In the original Chinese novel, he is often called dāizi (), meaning "idiot". Sun Wukong, Tang Sanzang, and even the author consistently refers to him as "the idiot" over the course of the story. Bodhisattvas and other heavenly beings usually refer to him as "Heavenly Tumbleweed", his former name when he was a heavenly marshal.

In modern times, Zhu Bajie is seen as a patron deity of masseuses, hostesses, and prostitutes within Taiwan and other parts of East Asia.

Character
Zhu Bajie originally held the title of Tiānpéng Yuánshuài (天篷元帅; lit. "Marshal Canopy"), commander-in-chief of 80,000 Celestial sailors. However, he was later banished for misbehavior. At a party organized for all the significant figures in Heaven, Bajie saw the goddess of the Moon for the first time and was captivated by her beauty. Following a drunken attempt to seduce her, she reported this to the Jade Emperor and thus he was banished to Earth. In popular retellings, Zhu Bajie was sentenced to a thousand lives where each life would end in a love tragedy. In some retellings of the story, his banishment is linked to Sun Wukong's downfall. In any case, he was exiled from Heaven and sent to be reincarnated on Earth, where by mishap he fell into a pig well and was reborn as a man-eating pig-monster known as Zhū Gāngliè (猪刚鬛 the "strong-maned pig").
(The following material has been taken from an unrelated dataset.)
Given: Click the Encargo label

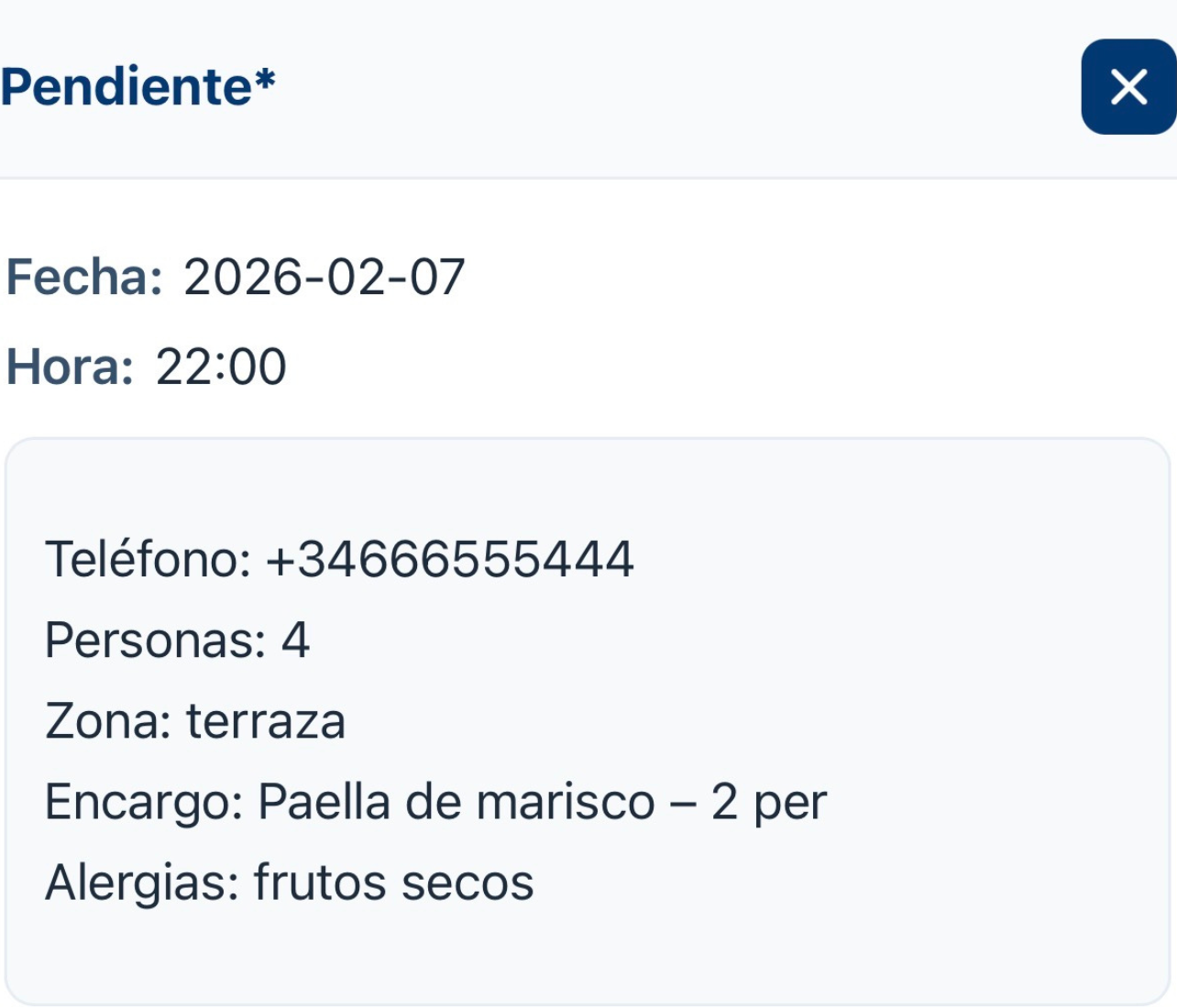Looking at the screenshot, I should coord(144,802).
In the earlier portions of Journey to the West, Wukong and Tang Sanzang come to Gao village and find that a daughter of the village elder had been kidnapped and the abductor left a note demanding marriage. In some versions of the story Bajie has convinced the elder to allow him to marry the daughter based on his ability to do large amounts of hard work due to his prodigious strength. The elder recants when he discovers that, although Zhu Bajie manages to do quite a lot of work in the fields, he manages to eat so much that the farm is losing money anyway. After some investigations, Wukong found out that Bajie was the "villain" behind this. He fought with Wukong, who learns after beating him that he has also been recruited by Guanyin to join their pilgrimage and make atonements for his past sins.
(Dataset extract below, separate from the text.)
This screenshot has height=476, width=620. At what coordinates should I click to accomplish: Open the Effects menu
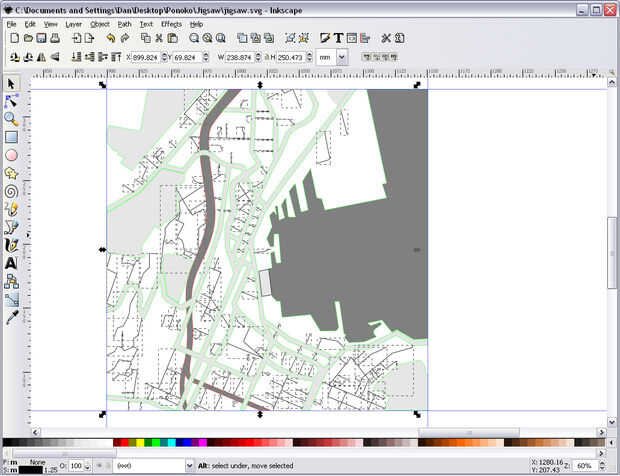[171, 23]
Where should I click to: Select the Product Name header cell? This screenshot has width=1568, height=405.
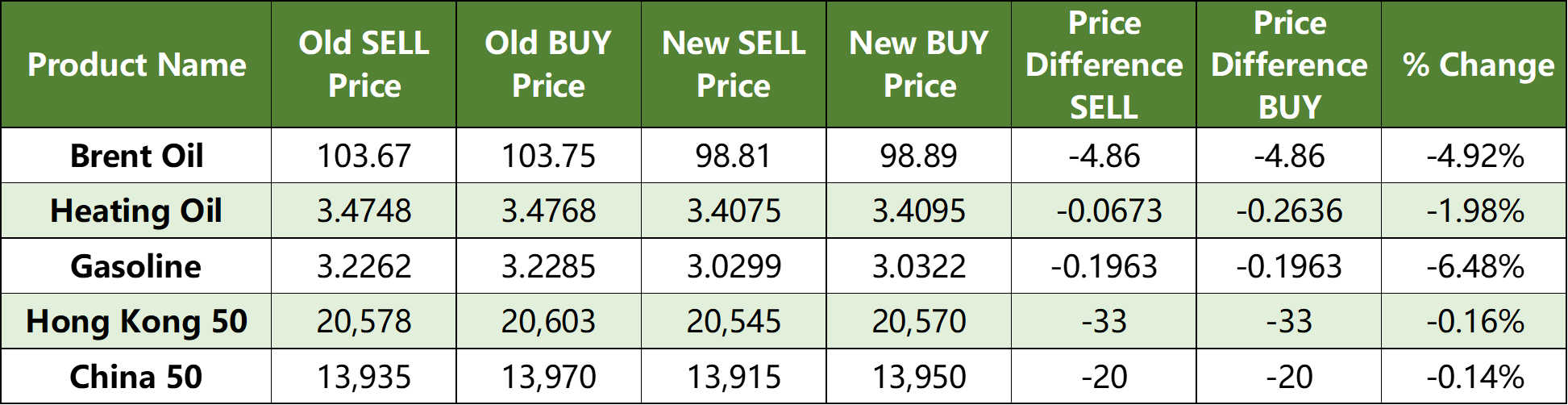(x=136, y=65)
At the end of the novel, most of Bajie's fellow pilgrims achieve enlightenment and become arhats, but he does not; although much improved, he is still too much a creature of his base desires. He is instead rewarded for his part in the pilgrimage's success with a job as "Cleanser of the Altars" () and all the leftovers he can eat. However, his actual rank in relation to the others is unclear, but possibly the lowest.

Pre-existence
In traditional Chinese Taoism, there is a divine goddess named Doumu Yuanjun (斗姆元君) who was acclaimed as the mother of all the constellations, even the Emperor Zi-Wei is her son. She has four faces while one of them is akin to a pig's face. Tiānpéng Yuánshuài (天篷元帅; lit. "Marshal Heavenly Mugwort") is one of her most significant understrappers, which is the head general of the North Pole.

According to the depiction in the chapter 217 of 《道法会元》, a biography of Taoism and Chinese mythical stories compiled in Ming Dynasty; Tiānpéng Yuánshuài was a blazing powerful marshal in the North Pole. A phrase depicts his appearance as:

He was scarily imposing with three heads and six arms, red hair, red armor all over; Holding a magic seal, an axe, a firm rope in left hands and a convulsion bell, a symbolic artifact of constellations and a long sword in right. He leads 360,000 warriors; travels along with scary and dark gas, in which there is a five-colored cloud. Numerous deities with great respect always greet his arrivals.

Under his reign, there are a mass of strong myrmidons, with a piece of description withdrawn from ancient books and records of Taoism, three of the most outstanding ones are:

 "Mahatma of heaven": with height of over a hundred feet, wearing a light-colored gown, disheveled long hair, could create incantatory power with his fingers, holding a sharp sword in his right hand.
 "The Great General of mixed pneuma": Wearing a high crest and golden corselet the whole body, equipped by a bow, an arrow, and a halberd.
 "Four-eyed thunder marshal": Aged, with four eyes and a walks with a crutch. Accompanied by two august emissaries.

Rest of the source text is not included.